By James Slater - 01/26/2022 - Comments

“Yeah, if Floyd moves up to ’54, I’d fight him. I’d take on anybody. I’m a fighter who never ducked anybody. If everything is right, you know, I’ll fight my mother,” Vernon Forrest speaking to this writer in Las Vegas in November of 2006.

As fans know, Vernon Forrest, AKA “The Viper,” never got a shot at Mayweather; and with it a shot at immortality. For there are plenty of us who feel the tall, long-limbed Forrest was all wrong for not only Mayweather, but for a number of other more celebrated fighters. We never got to see how truly great Forrest might have been; the massive fights eluding him, some poor match-making choices working against Forrest. At his best, in as much as in the best we got to see of Forrest, he twice hammered the Sugar out of Shane Mosley, and he also defeated good fighters in Vince Phillips, Raul Frank, Ike Quartey, and Carlos Baldomir.

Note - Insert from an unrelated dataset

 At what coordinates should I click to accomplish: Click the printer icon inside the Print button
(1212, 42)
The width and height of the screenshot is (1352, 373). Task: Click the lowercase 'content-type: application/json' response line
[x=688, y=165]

This was, however, not enough – for either Forrest himself, or for the boxing historians. Forrest was good, but not great. Then, in a cruel act of fate, Vernon was shot and killed in 2009; this when his career was still very much alive. Today marks the 20th anniversary of Forrest’s finest win – this being the utter shellacking he gave Mosley in taking away Shane’s unbeaten record and his world welterweight title.

The Forrest of January 26, 2002 was a special fighter indeed. Fast, powerful, hungry, disciplined, and immensely skilled, Forrest was a joy to watch. Holding his hands the way the incomparable Sugar Ray Robinson held his, Forrest looked like a throwback to the glory days of the 1950s. Mosley, as special as he was, was beaten up, he was punished, he was totally beaten. It was a testament to Mosley’s inner strength that he was not knocked out or stopped. And Forrest proved it was no fluke by beating Mosley again, by wide decision in the rematch (Vernon having also bested Shane at amateur level).

Then Forrest ran into the unorthodox fists of Ricardo Mayorga, and his chance at greatness disappeared with the upset stoppage loss. Forrest lost a close decision in the return with the wild man from Nicaragua, and he then won a belt at 154 pounds. But Forrest is very much a fighter who, when we hear his name today, he makes us think, ‘what if?’

What if Forrest had got a fight with Mayweather? What if Forrest had two fights with Mayweather? Maybe Vernon would have won them both. Maybe.

Sleek, savage, deadly, determined and skilful; Vernon Forrest at his best seemed to have it all. Only we perhaps never got to see Forrest at his very best. And this is nothing but a shame. But we fans remember Vernon and all that he did manage to accomplish during his short life.

Let’s go and say it: Vernon Forrest was a great fighter.